Tbh I'm not sure if content aware chunking isn't a sirens call:
Sounds a little like Kademlia, the DHT implementation that BitTorrent uses.
It's a distributed hash table where the value mapped to a hash is immutable after it is STOREd (at least in the implementations that I know)
Kademlia could certainly be a part of a solution to this, but it's a long road from the algorithm to the binary that you can start on a bunch of machines to get the service, e.g. something like SeaweedFS. BitTorrent might actually be the closest thing we have to this, but it is at the opposite spectrum of the latency -distributed axis.
Check also SeaweedFS, it has some interesting tradeoffs made, but I hear you with wanting some of the properties you're looking for.
I am using seaweed for a project right now. Some things to consider with seaweed.
- It works pretty well, at least up to the 15B objects I am using it for. Running on 2 machines with about 300TB, (500 raw) storage on each.
- The documentation, specifically with regards to operations like how to backup things, or different failure modes of the components can be sparse.
- One example of the above is I spun up a second filer instance (which is supposed to sync automatically) which caused the master server to emit an error while it was syncing. The only way to know if it was working was watching the new filers storage slowly grow.
- Seaweed has a pretty high bus factor, though the dev is pretty responsive and seems to accept PRs at a steady rate.
Take a look at https://github.com/n0-computer/iroh
Open source project written in Rust that uses BLAKE3 (and QUIC, which you mentioned in another comment)
It certainly has a lot of overlap and is a very interesting project, but like most projects in this space, I feel like it's already doing too much. I think that might be because many of these systems also try to be user facing?
E.g. it tries to solve the "mutability problem" (having human readable identifiers point to changing blobs); there are blobs and collections and documents; there is a whole resolver system with their ticket stuff
All of these things are interesting problems, that I'd definitely like to see solved some day, but I'd be more than happy with an "S3 for blobs" :D.
The RADOS K/V store is pretty close. Ceph is built on top of it but you can also use it as a standalone database.
Nothing content-addressed in RADOS. It's just a key-value store with more powerful operations that get/put, and more in the strong consensus camp than the parents' request for coordination free things.
(Disclaimer: ex-Ceph employee.)
Something related that I've been thinking about is that there aren't many popular data storage systems out there that use HTTP/3 and/or gRPC for the lower latency. I don't just mean object storage, but database servers too.
Recently I benchmarked the latency to some popular RPC, cache, and DB platforms and was shocked at how high the latency was.
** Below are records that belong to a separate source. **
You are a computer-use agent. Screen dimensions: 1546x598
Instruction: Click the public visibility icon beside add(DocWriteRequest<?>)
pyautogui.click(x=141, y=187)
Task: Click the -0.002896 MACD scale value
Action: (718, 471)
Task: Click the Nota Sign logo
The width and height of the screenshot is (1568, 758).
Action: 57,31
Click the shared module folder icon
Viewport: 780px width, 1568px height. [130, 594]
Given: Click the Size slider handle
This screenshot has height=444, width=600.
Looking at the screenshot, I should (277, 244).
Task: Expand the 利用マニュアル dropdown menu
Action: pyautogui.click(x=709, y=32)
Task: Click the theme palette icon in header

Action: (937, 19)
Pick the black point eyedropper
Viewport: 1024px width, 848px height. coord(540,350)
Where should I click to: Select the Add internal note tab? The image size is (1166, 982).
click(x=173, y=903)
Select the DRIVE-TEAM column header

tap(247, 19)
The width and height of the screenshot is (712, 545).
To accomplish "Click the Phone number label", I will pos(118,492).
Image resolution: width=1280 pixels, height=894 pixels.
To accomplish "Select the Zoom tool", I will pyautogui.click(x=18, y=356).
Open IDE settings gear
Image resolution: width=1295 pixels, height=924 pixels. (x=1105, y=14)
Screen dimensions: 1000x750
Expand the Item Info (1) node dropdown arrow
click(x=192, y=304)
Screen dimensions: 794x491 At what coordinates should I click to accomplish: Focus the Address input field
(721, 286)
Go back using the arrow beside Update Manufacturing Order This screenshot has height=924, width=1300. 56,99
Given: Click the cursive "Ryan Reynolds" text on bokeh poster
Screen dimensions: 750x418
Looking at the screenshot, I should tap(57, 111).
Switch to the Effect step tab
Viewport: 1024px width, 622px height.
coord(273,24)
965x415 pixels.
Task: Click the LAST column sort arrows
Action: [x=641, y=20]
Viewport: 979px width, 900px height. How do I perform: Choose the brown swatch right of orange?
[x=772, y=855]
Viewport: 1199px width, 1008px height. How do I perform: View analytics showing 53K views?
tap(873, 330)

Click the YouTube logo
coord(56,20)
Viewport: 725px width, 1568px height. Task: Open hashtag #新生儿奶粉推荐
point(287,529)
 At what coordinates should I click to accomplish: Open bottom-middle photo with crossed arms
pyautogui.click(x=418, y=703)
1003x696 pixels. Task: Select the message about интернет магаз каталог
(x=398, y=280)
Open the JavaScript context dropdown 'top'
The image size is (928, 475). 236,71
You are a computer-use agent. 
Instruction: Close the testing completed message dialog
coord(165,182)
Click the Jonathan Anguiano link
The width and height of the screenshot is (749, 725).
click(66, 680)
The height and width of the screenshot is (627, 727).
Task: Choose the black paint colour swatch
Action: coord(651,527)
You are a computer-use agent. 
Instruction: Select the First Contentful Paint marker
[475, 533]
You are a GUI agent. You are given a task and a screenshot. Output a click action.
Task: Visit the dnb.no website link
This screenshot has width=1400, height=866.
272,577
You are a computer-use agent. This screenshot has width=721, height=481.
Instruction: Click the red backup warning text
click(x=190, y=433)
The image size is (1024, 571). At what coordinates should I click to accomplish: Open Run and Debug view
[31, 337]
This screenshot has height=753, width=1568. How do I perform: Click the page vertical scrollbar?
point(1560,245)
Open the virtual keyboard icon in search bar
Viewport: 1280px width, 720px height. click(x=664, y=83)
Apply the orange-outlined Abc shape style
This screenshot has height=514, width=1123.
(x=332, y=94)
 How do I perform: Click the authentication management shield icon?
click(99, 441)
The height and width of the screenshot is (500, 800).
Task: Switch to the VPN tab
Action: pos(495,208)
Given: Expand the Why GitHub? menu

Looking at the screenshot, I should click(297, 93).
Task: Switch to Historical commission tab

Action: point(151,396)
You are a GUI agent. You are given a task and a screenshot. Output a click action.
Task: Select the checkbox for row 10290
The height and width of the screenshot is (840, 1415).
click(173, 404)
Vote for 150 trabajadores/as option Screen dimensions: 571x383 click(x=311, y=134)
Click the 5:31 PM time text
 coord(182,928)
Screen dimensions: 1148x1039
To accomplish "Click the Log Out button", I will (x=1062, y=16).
Every still talks about 1 ms as the latency floor, when it should be the ceiling.
Yeah QUIC would probably be a good protocol for such a system. Roundtrips are also expensive, ideally your client library would probably cache as much data as the local disk can hold.
Have you seen https://github.com/willbryant/verm?
Yeah, the subdirectories and mime-type seemed like an unnecessary complication. Also looks pretty dead.
IPFS like "coordination free" local S3 replacement! Yes. That is badly needed.
That's how we use S3 in Peergos (built on IPFS). You can get S3 to verify the sha256 of a block on write and reject the write if it doesn't match. This means many mutually untrusting users can all write to the same bucket at the same time with no possibility for conflict. We talk about this more here:
https://peergos.org/posts/direct-s3
I would settle for first-class support for object hashes. Let an object have metadata, available in the inventory, that gives zero or more hashes of the data. SHA256, some Blake family hash, and at least one decent tree hash should be supported. There should be a way to ask the store to add a hash to an existing object, and it should work on multipart objects.
IOW I would settle for content verification even without content addressing.
S3 has an extremely half-hearted implementation of this for “integrity”.